Task inputs:

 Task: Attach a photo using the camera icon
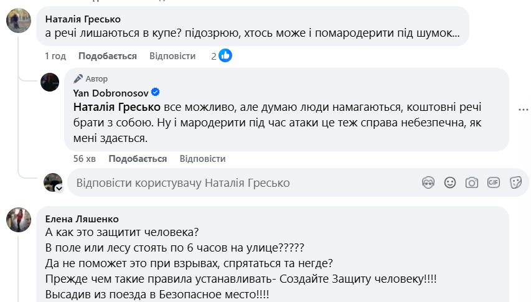(472, 182)
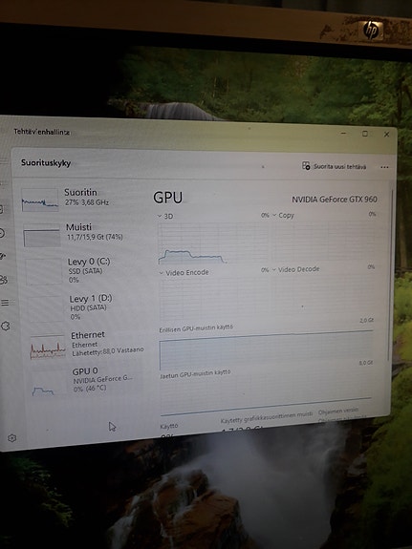
Task: Select Levy 1 (D:) HDD entry
Action: point(87,307)
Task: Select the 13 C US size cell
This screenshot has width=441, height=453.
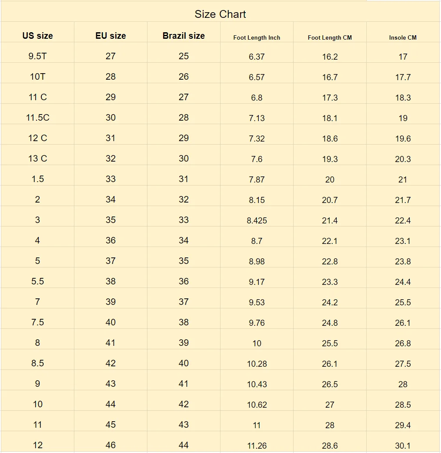Action: click(x=37, y=159)
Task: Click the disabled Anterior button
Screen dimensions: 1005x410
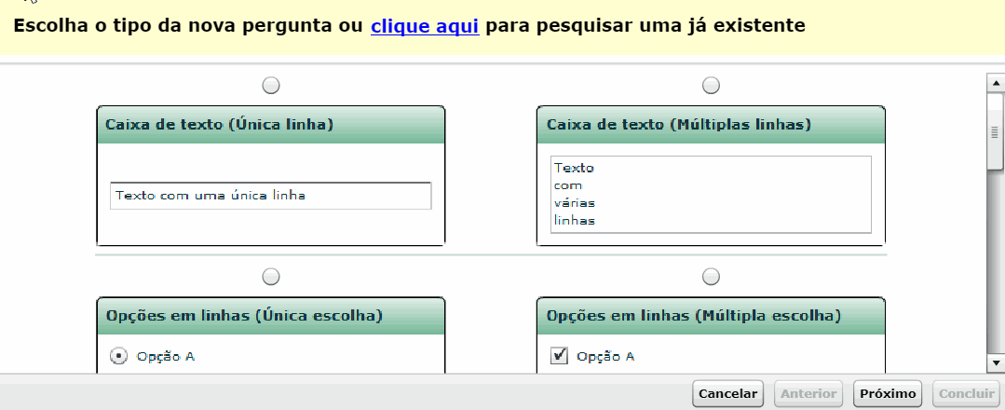Action: pyautogui.click(x=808, y=393)
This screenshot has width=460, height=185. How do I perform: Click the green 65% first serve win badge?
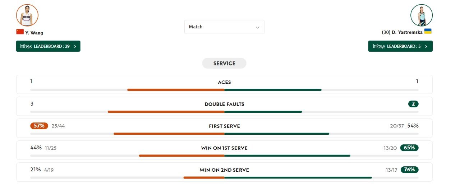tap(409, 148)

About this task: Leaving aside every picture, transcribe exactly the lines that run from the one with "This screenshot has width=441, height=453." to the close of the listing above.

Solution for this task:
This screenshot has width=441, height=453.
Action: click(x=37, y=159)
Task: Click the disabled Anterior button
Screen dimensions: 1005x410
Action: pyautogui.click(x=808, y=393)
This screenshot has width=460, height=185. How do I perform: Click the green 65% first serve win badge?
tap(409, 148)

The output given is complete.